Thankfully, legislation has been unveiled in Tallahassee offering relief and a first step at reining in unchecked PBM practices that disadvantage millions of Floridians.
Pharmacy benefit managers are middlemen in the U.S. drug pricing ecosystem. Acting on behalf of health-insurance companies, Medicare plans, and employer plans, PBMs leverage the collective buying power of their health plan enrollees to negotiate drug prices, purportedly to save money for the organizations they represent. At face value, PBMs tout that they are a valuable asset for reducing prescription costs. Unfortunately, the current system is often abused by unchecked PBMs that take advantage of the lack of oversight to increase their profits at the expense of patients.
Incredibly, three companies manage 80% of all prescriptions in America. Each year, PBMs design and implement drug lists designed to exclude lower-priced generics in favor of higher-priced versions that offer significant rebates, generating higher profits for PBMs and increasing costs for patients.
Enabled by a lack of oversight, PBMs engage in “spread pricing,” where they charge health plans and consumers more than they reimburse the pharmacy and keep the difference, or “spread,” as profit. This practice drives up patient costs.

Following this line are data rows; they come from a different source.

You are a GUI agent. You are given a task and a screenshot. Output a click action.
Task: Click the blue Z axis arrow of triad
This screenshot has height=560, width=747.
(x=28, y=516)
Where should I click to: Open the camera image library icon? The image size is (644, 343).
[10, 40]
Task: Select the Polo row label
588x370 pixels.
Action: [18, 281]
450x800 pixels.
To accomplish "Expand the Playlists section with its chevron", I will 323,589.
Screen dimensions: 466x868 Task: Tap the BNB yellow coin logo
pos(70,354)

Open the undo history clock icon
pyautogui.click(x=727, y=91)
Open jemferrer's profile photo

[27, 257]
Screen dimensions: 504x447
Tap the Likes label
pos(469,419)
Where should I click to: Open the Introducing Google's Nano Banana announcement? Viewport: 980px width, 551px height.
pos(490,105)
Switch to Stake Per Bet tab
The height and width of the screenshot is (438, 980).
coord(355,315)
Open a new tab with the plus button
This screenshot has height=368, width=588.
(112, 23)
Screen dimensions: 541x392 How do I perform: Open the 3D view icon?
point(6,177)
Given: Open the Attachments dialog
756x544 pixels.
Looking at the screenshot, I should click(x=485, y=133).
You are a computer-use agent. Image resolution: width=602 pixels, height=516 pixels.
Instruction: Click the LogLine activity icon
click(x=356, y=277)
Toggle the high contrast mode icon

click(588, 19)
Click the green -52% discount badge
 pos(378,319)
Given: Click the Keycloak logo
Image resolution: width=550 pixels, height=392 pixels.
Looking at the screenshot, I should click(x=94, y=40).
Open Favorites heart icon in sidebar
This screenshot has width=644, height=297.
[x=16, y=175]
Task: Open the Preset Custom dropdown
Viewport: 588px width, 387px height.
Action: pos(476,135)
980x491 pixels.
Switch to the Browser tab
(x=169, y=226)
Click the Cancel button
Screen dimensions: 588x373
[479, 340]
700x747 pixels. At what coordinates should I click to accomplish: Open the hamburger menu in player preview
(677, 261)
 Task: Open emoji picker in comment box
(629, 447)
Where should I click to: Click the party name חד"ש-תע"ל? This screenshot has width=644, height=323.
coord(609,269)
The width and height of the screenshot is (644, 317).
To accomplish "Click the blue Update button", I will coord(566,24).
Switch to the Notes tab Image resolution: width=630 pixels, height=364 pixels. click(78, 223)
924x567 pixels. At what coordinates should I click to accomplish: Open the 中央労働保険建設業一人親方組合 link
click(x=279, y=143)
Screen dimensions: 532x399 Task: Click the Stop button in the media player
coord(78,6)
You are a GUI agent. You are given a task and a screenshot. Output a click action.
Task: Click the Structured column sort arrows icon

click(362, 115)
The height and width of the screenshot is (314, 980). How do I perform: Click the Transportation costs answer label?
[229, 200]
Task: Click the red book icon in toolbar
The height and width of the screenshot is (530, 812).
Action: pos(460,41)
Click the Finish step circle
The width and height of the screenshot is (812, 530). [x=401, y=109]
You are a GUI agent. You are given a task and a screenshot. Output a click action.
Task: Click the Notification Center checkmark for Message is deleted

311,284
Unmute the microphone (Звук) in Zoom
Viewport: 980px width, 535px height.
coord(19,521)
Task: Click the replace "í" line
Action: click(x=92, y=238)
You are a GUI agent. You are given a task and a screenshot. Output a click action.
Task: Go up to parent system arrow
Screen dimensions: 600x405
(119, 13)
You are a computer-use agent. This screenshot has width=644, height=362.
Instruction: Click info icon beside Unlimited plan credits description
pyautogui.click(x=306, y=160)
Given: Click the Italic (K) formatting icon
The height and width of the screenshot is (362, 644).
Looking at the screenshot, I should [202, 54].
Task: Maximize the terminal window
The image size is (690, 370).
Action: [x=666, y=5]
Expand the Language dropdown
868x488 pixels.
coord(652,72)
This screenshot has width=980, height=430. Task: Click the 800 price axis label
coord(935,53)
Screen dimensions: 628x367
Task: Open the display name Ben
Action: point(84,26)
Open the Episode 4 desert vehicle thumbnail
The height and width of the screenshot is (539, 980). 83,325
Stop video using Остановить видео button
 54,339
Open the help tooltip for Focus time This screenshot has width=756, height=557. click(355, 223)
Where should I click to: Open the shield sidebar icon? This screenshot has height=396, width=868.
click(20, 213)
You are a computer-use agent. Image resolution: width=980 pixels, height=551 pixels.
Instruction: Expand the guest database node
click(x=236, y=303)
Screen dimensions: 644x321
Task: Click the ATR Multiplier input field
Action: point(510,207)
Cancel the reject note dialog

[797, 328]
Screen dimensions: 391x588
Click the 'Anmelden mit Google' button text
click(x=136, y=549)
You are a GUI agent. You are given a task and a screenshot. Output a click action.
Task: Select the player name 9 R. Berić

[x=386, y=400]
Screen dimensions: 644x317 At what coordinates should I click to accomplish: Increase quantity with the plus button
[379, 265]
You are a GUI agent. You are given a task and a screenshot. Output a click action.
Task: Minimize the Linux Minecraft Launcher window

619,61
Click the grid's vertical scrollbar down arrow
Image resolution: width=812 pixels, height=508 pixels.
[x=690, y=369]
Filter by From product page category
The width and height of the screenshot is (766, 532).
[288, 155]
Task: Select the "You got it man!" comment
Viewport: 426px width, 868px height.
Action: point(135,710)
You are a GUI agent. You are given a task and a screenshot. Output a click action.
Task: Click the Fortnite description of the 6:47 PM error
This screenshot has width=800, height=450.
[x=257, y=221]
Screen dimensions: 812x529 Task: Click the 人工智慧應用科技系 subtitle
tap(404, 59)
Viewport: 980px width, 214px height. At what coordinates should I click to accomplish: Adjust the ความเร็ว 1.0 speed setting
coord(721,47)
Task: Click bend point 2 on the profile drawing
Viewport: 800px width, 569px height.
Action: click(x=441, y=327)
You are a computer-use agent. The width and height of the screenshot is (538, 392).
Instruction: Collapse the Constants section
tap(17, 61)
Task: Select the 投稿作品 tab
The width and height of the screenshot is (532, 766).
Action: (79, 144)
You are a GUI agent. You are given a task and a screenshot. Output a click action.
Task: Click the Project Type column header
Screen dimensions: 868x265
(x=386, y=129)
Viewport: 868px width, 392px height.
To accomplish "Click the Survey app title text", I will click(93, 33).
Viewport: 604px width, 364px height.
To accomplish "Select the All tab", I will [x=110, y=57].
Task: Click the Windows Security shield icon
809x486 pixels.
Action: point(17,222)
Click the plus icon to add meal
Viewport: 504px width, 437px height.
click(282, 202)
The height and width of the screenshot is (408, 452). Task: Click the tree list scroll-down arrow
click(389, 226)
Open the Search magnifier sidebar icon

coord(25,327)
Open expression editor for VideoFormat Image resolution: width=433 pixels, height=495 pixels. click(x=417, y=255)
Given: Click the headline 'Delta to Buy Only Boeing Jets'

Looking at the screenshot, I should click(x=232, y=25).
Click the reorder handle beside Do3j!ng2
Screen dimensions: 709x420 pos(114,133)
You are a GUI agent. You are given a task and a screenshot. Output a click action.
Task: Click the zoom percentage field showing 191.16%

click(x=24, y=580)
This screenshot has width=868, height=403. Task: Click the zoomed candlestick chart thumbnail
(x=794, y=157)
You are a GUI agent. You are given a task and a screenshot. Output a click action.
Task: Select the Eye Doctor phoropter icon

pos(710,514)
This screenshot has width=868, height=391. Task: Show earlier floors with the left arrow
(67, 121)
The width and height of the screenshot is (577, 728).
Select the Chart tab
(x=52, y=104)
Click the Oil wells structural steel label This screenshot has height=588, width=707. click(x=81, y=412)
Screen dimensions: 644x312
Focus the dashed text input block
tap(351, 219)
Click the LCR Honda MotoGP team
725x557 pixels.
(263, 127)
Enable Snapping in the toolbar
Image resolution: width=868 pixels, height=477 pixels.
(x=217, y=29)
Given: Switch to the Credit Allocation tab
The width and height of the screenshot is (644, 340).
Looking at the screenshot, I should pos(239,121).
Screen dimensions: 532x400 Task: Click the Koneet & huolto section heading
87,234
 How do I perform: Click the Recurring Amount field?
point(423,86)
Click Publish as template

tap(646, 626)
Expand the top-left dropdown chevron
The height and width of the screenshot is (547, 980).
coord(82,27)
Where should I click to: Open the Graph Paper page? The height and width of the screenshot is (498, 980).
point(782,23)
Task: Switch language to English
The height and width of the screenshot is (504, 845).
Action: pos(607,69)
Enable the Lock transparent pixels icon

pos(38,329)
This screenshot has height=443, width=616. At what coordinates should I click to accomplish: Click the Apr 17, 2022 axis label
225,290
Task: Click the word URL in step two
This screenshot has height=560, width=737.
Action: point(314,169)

Additionally, PBMs often employ the practice of “steering,” where they channel prescriptions to their own wholly-owned mail-order and specialty pharmacies. This limits patient choice and pharmacy access for Floridians by requiring patients to receive their medications from a closed-door, PBM-owned mail or specialty pharmacy, which can only be contacted by mail and phone.
To keep PBMs from taking advantage of and driving up costs for patients, we need to hold PBMs accountable through comprehensive PBM reform to bring greater oversight and transparency to how they operate. Governor DeSantis’ Executive Order number 22-164, signed in July 2022, took a significant first step in this direction by instructing state agencies to include provisions in all PBM contracts to prohibit spread pricing and require certain data reporting by PBMs. However, new legislation announced by the governor would extend these reforms to the commercial market, protecting Floridians from predatory practices employed by PBMs.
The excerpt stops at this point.